You could say something like:
“You mentioned the back-to-school sales contest in August. Are there bonuses for high performers?”
If you’re looking for ideas of questions to ask in a job interview, you can read more here, but be sure to make them specific to the job you’re interviewing for whenever you can!
10. Would You Mind Doing a Short Sales Demo Today?
Retail interviews vary, but they often end with a twist, so be prepared to shine with a live sales demo. You might be asked to pretend to sell a product to your interviewer or actually interact with customers for 15 to 20 minutes on the sales floor. Sales demos help the hiring manager see you in action.
How to Rock a Live Sales Demo:
Making a sale during your demo is not as important as showing how you interact with customers. Be sure to greet every customer in a friendly manner and make eye contact whenever possible. If you do end up assisting a customer, focus specifically on meeting their needs, not whether or not you can make a sale. If you don’t know the answer to something, be honest about it and tell the customer, “I’m not sure about that but I can definitely get the answer for you.” Being honest and upfront always reads better than pretending like you know what you’re talking about when you don’t.
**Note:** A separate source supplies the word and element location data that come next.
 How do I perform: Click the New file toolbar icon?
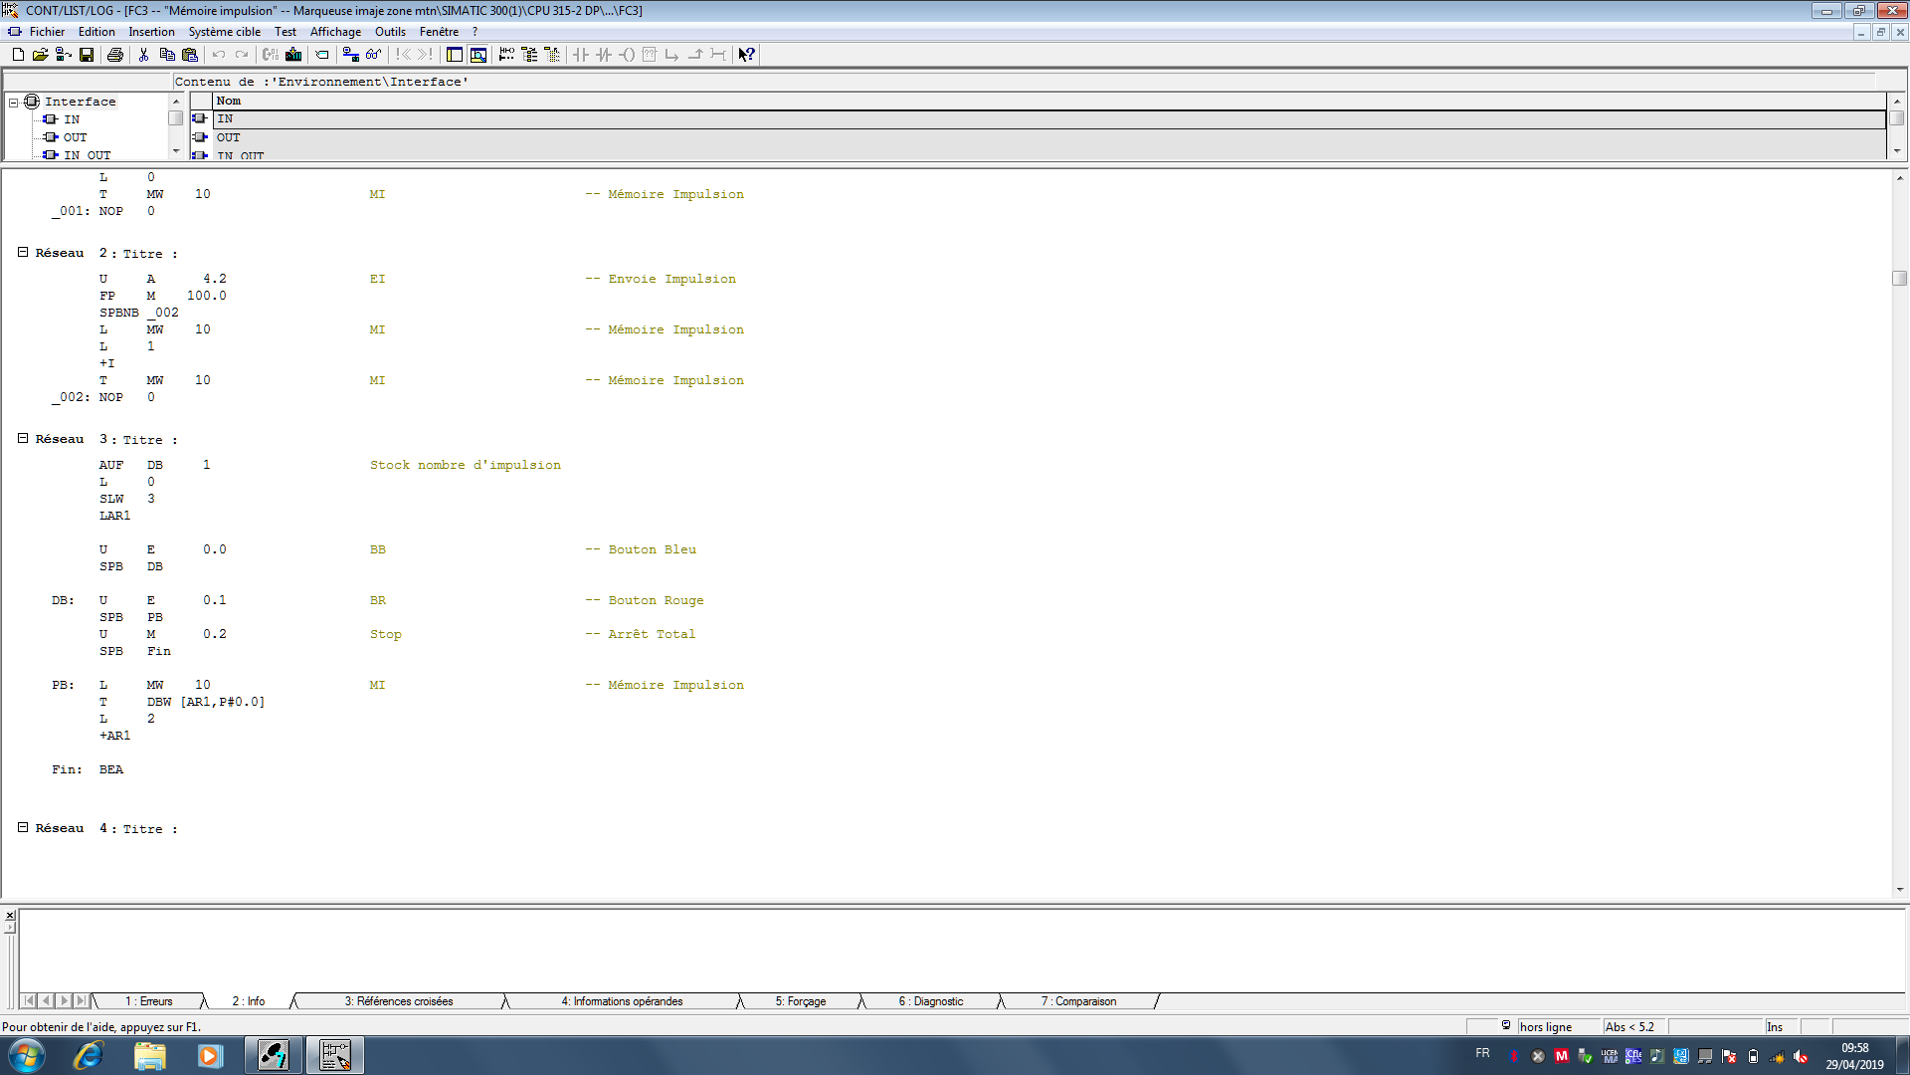[x=18, y=55]
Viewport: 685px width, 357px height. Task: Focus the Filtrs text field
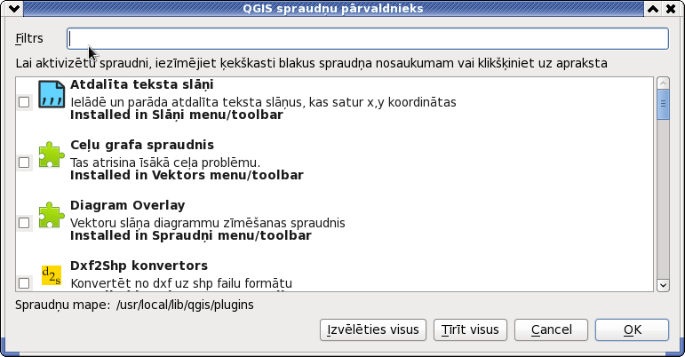[368, 38]
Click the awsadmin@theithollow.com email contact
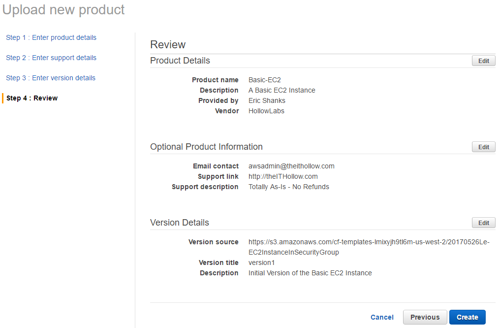 (291, 166)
Bonus Tips for Acing Your Retail Interview:
Dress the part. Retail interviews are all about assessing how well you can represent the brand. Set the tone for success by always dressing the part. If your company sells suits, don’t show up in jeans. On the other hand, if you are interviewing for a more casual company like Dick’s Sporting Goods, dark denim with a button-down or nice blouse is completely appropriate. Study how the people who already have the job you are applying for dress, and show up in a comparable outfit. For example, if you’re interviewing at Target, you don’t need to show up in a red shirt, but it might be a good idea to dress in khakis and a polo shirt.
Be prepared for a solo or group interview. Many companies rely on group interviews to quickly determine who stands out in a crowd and to see how a group of new hires might interact with one another. Distinguish yourself from the masses by being outgoing, positive, and an active listener. Asking relevant questions will make a hiring manager notice and remember you.
Bring an extra copy of your resume to your interview. This is not only polite and professional behavior, it shows you are prepared and implies reliability, one of the key things retail hiring managers look for in potential employees.
If you practice and prepare for these common retail interview questions, are ready to shine in an in-person sales demo, and follow the bonus tips, you’re sure to find the perfect retail position for your skills.